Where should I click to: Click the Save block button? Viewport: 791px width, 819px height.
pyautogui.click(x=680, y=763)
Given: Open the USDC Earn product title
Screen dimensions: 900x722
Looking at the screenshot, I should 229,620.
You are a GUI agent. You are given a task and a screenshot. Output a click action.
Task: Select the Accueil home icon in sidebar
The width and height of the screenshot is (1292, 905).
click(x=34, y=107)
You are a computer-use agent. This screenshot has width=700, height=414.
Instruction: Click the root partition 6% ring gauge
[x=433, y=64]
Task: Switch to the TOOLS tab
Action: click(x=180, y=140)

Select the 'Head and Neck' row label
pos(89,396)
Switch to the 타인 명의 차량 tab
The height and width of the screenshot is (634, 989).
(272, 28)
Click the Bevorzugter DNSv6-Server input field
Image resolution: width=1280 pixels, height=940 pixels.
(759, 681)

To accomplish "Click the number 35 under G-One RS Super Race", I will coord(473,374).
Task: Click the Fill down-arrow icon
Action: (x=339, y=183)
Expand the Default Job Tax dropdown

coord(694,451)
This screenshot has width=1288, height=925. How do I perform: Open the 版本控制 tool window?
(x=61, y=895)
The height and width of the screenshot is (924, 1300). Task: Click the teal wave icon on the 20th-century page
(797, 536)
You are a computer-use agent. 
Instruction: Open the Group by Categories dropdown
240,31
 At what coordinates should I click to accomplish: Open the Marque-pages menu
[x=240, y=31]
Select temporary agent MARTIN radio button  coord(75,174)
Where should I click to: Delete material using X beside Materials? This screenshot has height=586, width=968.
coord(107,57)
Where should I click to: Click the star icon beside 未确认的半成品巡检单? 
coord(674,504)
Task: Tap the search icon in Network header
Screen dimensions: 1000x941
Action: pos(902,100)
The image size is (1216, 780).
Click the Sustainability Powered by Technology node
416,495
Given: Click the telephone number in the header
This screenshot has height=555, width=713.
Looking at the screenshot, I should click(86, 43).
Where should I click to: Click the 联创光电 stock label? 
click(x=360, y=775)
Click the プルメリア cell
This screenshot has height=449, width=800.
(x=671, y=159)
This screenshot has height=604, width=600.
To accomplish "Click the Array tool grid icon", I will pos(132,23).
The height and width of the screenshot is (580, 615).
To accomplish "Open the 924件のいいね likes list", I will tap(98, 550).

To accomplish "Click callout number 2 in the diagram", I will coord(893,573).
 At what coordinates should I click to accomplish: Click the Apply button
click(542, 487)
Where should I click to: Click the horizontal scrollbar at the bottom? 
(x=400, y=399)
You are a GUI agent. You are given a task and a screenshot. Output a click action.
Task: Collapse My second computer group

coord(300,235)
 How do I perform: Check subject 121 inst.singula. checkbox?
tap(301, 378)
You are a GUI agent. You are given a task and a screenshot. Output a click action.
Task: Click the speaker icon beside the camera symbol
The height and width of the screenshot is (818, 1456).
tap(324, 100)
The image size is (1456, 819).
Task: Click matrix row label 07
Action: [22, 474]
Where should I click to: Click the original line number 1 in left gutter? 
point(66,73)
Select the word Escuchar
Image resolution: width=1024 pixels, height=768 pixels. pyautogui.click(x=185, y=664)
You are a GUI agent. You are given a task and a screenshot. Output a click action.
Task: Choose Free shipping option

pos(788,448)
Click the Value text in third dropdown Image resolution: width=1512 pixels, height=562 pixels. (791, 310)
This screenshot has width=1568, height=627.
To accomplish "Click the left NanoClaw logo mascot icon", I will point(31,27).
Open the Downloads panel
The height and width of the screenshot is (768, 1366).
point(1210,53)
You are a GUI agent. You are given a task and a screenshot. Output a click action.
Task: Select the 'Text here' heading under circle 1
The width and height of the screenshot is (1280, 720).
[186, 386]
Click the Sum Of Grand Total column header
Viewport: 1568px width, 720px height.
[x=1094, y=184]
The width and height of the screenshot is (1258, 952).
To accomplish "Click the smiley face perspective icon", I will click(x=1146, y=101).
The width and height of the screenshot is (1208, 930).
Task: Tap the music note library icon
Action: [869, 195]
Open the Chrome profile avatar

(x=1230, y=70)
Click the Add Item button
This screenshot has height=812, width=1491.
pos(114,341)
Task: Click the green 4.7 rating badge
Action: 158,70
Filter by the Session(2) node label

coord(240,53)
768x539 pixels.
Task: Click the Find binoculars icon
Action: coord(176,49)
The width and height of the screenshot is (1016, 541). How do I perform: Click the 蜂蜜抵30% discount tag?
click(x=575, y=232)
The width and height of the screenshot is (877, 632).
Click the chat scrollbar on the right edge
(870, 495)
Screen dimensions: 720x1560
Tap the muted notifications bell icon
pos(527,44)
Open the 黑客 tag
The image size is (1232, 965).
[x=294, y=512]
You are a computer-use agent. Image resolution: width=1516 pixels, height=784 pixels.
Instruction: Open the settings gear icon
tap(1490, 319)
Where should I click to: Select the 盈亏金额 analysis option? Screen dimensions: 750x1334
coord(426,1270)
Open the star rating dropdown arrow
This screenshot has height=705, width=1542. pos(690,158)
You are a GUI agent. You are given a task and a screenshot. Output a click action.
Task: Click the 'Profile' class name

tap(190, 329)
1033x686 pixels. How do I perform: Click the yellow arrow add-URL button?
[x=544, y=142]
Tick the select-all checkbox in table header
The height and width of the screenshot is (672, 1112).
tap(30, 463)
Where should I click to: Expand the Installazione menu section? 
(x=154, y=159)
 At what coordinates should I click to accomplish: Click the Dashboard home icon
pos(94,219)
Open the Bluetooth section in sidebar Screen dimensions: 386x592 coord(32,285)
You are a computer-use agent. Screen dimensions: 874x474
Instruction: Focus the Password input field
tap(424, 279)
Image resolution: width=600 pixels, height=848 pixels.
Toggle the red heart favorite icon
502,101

++++++++

→ **TASK DIRECTIONS**:
Every line above has to be restated word for word.

→ **RESULT FOR THIS TASK**:
Where should I click to: Click the Save block button? Viewport: 791px width, 819px height.
pyautogui.click(x=680, y=763)
Given: Open the USDC Earn product title
Screen dimensions: 900x722
Looking at the screenshot, I should 229,620.
You are a GUI agent. You are given a task and a screenshot. Output a click action.
Task: Select the Accueil home icon in sidebar
The width and height of the screenshot is (1292, 905).
click(x=34, y=107)
You are a computer-use agent. This screenshot has width=700, height=414.
Instruction: Click the root partition 6% ring gauge
[x=433, y=64]
Task: Switch to the TOOLS tab
Action: click(x=180, y=140)

Select the 'Head and Neck' row label
pos(89,396)
Switch to the 타인 명의 차량 tab
The height and width of the screenshot is (634, 989).
(272, 28)
Click the Bevorzugter DNSv6-Server input field
Image resolution: width=1280 pixels, height=940 pixels.
(759, 681)

To accomplish "Click the number 35 under G-One RS Super Race", I will coord(473,374).
Task: Click the Fill down-arrow icon
Action: (x=339, y=183)
Expand the Default Job Tax dropdown

coord(694,451)
This screenshot has width=1288, height=925. How do I perform: Open the 版本控制 tool window?
(x=61, y=895)
The height and width of the screenshot is (924, 1300). Task: Click the teal wave icon on the 20th-century page
(797, 536)
You are a computer-use agent. 
Instruction: Open the Group by Categories dropdown
240,31
 At what coordinates should I click to accomplish: Open the Marque-pages menu
[x=240, y=31]
Select temporary agent MARTIN radio button  coord(75,174)
Where should I click to: Delete material using X beside Materials? This screenshot has height=586, width=968.
coord(107,57)
Where should I click to: Click the star icon beside 未确认的半成品巡检单? 
coord(674,504)
Task: Tap the search icon in Network header
Screen dimensions: 1000x941
Action: pos(902,100)
The image size is (1216, 780).
Click the Sustainability Powered by Technology node
416,495
Given: Click the telephone number in the header
This screenshot has height=555, width=713.
Looking at the screenshot, I should click(86, 43).
Where should I click to: Click the 联创光电 stock label? 
click(x=360, y=775)
Click the プルメリア cell
This screenshot has height=449, width=800.
(x=671, y=159)
This screenshot has height=604, width=600.
To accomplish "Click the Array tool grid icon", I will pos(132,23).
The height and width of the screenshot is (580, 615).
To accomplish "Open the 924件のいいね likes list", I will tap(98, 550).

To accomplish "Click callout number 2 in the diagram", I will coord(893,573).
 At what coordinates should I click to accomplish: Click the Apply button
click(542, 487)
Where should I click to: Click the horizontal scrollbar at the bottom? 
(x=400, y=399)
You are a GUI agent. You are given a task and a screenshot. Output a click action.
Task: Collapse My second computer group

coord(300,235)
 How do I perform: Check subject 121 inst.singula. checkbox?
tap(301, 378)
You are a GUI agent. You are given a task and a screenshot. Output a click action.
Task: Click the speaker icon beside the camera symbol
The height and width of the screenshot is (818, 1456).
tap(324, 100)
The image size is (1456, 819).
Task: Click matrix row label 07
Action: [22, 474]
Where should I click to: Click the original line number 1 in left gutter? 
point(66,73)
Select the word Escuchar
Image resolution: width=1024 pixels, height=768 pixels. pyautogui.click(x=185, y=664)
You are a GUI agent. You are given a task and a screenshot. Output a click action.
Task: Choose Free shipping option

pos(788,448)
Click the Value text in third dropdown Image resolution: width=1512 pixels, height=562 pixels. (791, 310)
This screenshot has width=1568, height=627.
To accomplish "Click the left NanoClaw logo mascot icon", I will point(31,27).
Open the Downloads panel
The height and width of the screenshot is (768, 1366).
point(1210,53)
You are a GUI agent. You are given a task and a screenshot. Output a click action.
Task: Select the 'Text here' heading under circle 1
The width and height of the screenshot is (1280, 720).
[186, 386]
Click the Sum Of Grand Total column header
Viewport: 1568px width, 720px height.
[x=1094, y=184]
The width and height of the screenshot is (1258, 952).
To accomplish "Click the smiley face perspective icon", I will click(x=1146, y=101).
The width and height of the screenshot is (1208, 930).
Task: Tap the music note library icon
Action: [869, 195]
Open the Chrome profile avatar

(x=1230, y=70)
Click the Add Item button
This screenshot has height=812, width=1491.
pos(114,341)
Task: Click the green 4.7 rating badge
Action: 158,70
Filter by the Session(2) node label

coord(240,53)
768x539 pixels.
Task: Click the Find binoculars icon
Action: coord(176,49)
The width and height of the screenshot is (1016, 541). How do I perform: Click the 蜂蜜抵30% discount tag?
click(x=575, y=232)
The width and height of the screenshot is (877, 632).
Click the chat scrollbar on the right edge
(870, 495)
Screen dimensions: 720x1560
Tap the muted notifications bell icon
pos(527,44)
Open the 黑客 tag
The image size is (1232, 965).
[x=294, y=512]
You are a computer-use agent. Image resolution: width=1516 pixels, height=784 pixels.
Instruction: Open the settings gear icon
tap(1490, 319)
Where should I click to: Select the 盈亏金额 analysis option? Screen dimensions: 750x1334
coord(426,1270)
Open the star rating dropdown arrow
This screenshot has height=705, width=1542. pos(690,158)
You are a GUI agent. You are given a task and a screenshot. Output a click action.
Task: Click the 'Profile' class name

tap(190, 329)
1033x686 pixels. How do I perform: Click the yellow arrow add-URL button?
[x=544, y=142]
Tick the select-all checkbox in table header
The height and width of the screenshot is (672, 1112).
tap(30, 463)
Where should I click to: Expand the Installazione menu section? 
(x=154, y=159)
 At what coordinates should I click to accomplish: Click the Dashboard home icon
pos(94,219)
Open the Bluetooth section in sidebar Screen dimensions: 386x592 coord(32,285)
You are a computer-use agent. Screen dimensions: 874x474
Instruction: Focus the Password input field
tap(424, 279)
Image resolution: width=600 pixels, height=848 pixels.
Toggle the red heart favorite icon
502,101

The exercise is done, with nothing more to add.